When you are working on a deal, find the toughest inspector you know. Again with the cost, I’d rather pay more for an intense review than be cheap and miss a massive issue. The moment you discover issues like code violations, miscounted bedrooms, a potential recurring issue, etc., you should coordinate it with your lender so the appraiser is aware during their valuation.
The bedroom count trick is one that way too many people get away with in selling properties. There are a ton of non-conforming bedrooms out there that, by law, are not compliant.
Finally, if you need to hire an outside appraiser not associated with the lender, go for it! It’s a small cost for a relatively large opportunity cost. Appraisals can cost $500-$600, so it’s a fraction of a single percent of the overall purchase price.
As issues come up, stay transparent with the team you’ve assembled. Everyone should act accordingly as a team to get the results that make the most sense for you.
Don’t let investing stress you out no matter the situation. At the end of the day, it’s only money. Our health and mental wellbeing should come first. Some might say they go hand in hand.
But if you don’t care about money too much, you might not let it get to you if it doesn’t go according to plan.

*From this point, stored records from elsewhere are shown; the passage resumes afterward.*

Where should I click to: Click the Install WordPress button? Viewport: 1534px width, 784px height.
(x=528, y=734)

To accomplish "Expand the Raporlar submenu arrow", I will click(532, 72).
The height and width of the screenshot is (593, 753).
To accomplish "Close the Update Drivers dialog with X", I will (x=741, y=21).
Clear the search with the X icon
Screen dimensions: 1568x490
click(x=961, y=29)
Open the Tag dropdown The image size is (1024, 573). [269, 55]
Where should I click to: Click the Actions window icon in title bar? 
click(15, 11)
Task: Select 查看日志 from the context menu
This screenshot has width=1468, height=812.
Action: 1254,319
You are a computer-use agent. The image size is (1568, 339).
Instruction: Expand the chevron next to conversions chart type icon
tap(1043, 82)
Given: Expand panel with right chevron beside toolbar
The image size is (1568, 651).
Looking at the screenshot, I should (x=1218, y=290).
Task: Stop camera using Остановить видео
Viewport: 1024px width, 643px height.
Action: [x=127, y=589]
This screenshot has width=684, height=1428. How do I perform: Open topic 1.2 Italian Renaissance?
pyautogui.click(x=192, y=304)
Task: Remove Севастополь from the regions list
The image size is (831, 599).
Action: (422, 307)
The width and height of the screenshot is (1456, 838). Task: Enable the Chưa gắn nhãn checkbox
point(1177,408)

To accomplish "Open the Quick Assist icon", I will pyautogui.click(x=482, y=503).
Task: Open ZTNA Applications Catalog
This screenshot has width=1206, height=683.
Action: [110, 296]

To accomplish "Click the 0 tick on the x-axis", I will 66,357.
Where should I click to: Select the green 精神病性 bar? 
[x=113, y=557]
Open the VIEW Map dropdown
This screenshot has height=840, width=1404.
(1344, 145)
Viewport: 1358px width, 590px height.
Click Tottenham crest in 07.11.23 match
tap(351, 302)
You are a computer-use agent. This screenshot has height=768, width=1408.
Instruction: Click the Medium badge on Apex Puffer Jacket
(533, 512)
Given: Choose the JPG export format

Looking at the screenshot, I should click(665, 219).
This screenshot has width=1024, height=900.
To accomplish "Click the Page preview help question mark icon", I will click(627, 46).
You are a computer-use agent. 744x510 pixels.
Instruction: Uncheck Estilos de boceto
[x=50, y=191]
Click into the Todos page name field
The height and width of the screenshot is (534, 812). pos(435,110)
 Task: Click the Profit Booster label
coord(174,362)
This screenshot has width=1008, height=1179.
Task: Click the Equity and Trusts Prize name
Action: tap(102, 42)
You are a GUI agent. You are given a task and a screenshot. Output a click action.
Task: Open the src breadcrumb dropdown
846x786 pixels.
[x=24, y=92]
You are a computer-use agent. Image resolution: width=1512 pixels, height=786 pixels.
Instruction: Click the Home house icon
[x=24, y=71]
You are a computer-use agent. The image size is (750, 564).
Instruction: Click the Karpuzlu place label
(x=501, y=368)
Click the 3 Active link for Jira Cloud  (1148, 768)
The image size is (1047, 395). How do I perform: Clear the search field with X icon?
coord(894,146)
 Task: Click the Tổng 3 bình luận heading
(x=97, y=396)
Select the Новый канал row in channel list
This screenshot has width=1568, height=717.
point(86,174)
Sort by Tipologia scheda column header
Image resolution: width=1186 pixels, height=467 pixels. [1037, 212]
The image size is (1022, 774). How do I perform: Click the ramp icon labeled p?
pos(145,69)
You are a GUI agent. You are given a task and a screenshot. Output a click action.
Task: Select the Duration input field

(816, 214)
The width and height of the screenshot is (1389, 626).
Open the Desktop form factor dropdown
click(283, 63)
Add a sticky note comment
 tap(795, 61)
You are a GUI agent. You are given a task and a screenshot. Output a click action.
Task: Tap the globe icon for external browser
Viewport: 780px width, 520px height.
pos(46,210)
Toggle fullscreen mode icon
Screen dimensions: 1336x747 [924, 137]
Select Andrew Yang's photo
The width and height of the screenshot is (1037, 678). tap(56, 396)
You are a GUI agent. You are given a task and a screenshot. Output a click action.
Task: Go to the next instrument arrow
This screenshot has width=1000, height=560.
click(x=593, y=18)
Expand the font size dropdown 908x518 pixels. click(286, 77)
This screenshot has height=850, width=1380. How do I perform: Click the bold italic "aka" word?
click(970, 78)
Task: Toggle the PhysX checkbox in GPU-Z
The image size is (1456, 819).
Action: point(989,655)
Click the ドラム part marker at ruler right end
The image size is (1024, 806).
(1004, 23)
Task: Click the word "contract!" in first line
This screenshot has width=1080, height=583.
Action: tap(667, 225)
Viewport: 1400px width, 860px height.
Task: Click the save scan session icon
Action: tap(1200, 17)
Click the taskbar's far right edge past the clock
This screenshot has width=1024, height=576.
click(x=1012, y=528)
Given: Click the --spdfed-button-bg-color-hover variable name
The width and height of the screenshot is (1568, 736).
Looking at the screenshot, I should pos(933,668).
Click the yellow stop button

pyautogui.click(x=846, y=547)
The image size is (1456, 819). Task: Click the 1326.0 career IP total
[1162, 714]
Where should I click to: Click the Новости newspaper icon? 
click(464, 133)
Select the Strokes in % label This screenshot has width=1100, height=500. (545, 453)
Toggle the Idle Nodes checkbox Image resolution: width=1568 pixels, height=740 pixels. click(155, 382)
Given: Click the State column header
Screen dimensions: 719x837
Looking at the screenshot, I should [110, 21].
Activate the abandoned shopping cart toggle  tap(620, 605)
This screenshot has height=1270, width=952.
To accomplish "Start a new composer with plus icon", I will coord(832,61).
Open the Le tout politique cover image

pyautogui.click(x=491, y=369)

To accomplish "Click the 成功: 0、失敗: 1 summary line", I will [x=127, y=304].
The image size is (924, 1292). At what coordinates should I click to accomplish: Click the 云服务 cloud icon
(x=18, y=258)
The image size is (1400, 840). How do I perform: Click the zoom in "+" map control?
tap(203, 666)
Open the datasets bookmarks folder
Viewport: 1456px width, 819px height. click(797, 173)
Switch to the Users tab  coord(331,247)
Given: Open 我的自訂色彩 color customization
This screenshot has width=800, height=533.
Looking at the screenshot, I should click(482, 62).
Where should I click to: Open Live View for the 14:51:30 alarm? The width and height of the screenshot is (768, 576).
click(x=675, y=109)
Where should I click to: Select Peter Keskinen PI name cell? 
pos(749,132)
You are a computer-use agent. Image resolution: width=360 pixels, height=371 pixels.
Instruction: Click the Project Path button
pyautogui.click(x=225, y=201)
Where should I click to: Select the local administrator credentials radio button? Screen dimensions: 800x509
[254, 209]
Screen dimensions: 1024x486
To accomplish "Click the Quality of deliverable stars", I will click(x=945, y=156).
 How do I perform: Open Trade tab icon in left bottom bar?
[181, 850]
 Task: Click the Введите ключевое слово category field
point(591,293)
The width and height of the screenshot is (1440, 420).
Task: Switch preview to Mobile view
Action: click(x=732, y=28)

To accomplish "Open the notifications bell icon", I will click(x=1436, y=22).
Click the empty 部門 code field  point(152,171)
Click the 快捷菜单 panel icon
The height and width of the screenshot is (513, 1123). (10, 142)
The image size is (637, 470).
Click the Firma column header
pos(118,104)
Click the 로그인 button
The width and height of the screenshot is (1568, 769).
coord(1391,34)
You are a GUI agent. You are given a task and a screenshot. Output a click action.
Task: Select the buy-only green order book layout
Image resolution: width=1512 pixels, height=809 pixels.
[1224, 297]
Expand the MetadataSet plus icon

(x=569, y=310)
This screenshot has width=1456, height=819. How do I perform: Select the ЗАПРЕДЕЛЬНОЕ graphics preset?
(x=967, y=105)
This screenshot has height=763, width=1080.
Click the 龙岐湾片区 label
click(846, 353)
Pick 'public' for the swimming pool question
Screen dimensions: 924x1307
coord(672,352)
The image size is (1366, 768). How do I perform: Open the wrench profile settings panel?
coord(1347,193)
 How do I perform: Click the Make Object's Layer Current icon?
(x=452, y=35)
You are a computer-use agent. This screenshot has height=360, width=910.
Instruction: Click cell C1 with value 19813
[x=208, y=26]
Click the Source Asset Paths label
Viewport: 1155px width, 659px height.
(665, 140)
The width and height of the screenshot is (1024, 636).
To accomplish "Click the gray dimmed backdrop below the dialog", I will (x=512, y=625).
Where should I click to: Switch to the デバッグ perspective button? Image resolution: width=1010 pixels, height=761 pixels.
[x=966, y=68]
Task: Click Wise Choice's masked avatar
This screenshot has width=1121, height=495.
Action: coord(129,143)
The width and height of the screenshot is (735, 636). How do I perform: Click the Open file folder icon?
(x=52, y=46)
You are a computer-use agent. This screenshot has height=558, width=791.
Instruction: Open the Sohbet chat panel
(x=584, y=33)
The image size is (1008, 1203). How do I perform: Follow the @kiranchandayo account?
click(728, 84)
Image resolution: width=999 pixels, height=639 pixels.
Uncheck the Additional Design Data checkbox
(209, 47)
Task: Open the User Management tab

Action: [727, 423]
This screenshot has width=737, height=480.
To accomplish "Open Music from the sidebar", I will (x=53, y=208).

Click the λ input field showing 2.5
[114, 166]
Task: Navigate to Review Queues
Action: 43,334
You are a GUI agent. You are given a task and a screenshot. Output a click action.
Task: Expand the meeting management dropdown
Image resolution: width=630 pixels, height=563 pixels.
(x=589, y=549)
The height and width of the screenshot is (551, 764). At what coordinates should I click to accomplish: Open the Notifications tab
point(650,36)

Real estate remains an attractive way to build wealth due to the reasons I outlined above. These are a number of factors that we can personally control. Investing in companies on a minority basis doesn’t afford the same luxuries.
The same goes for real estate crowdfunding. You’ll likely end up solely evaluating the condition of the market. You may not have the full control to dictate rents, cost improvements, management fees, etc… I’m still a fan of real estate crowdfunding to diversify but perhaps taking a shot at direct real estate investing can open the door to financial autonomy that opens doors to new financial chapters of your life.
Having control over your own destiny is limited commodity in investing. A global pandemic of this magnitude only comes once every 100 years (let’s hope), so there are a ton of life long lessons that we can use to make better decisions as investors.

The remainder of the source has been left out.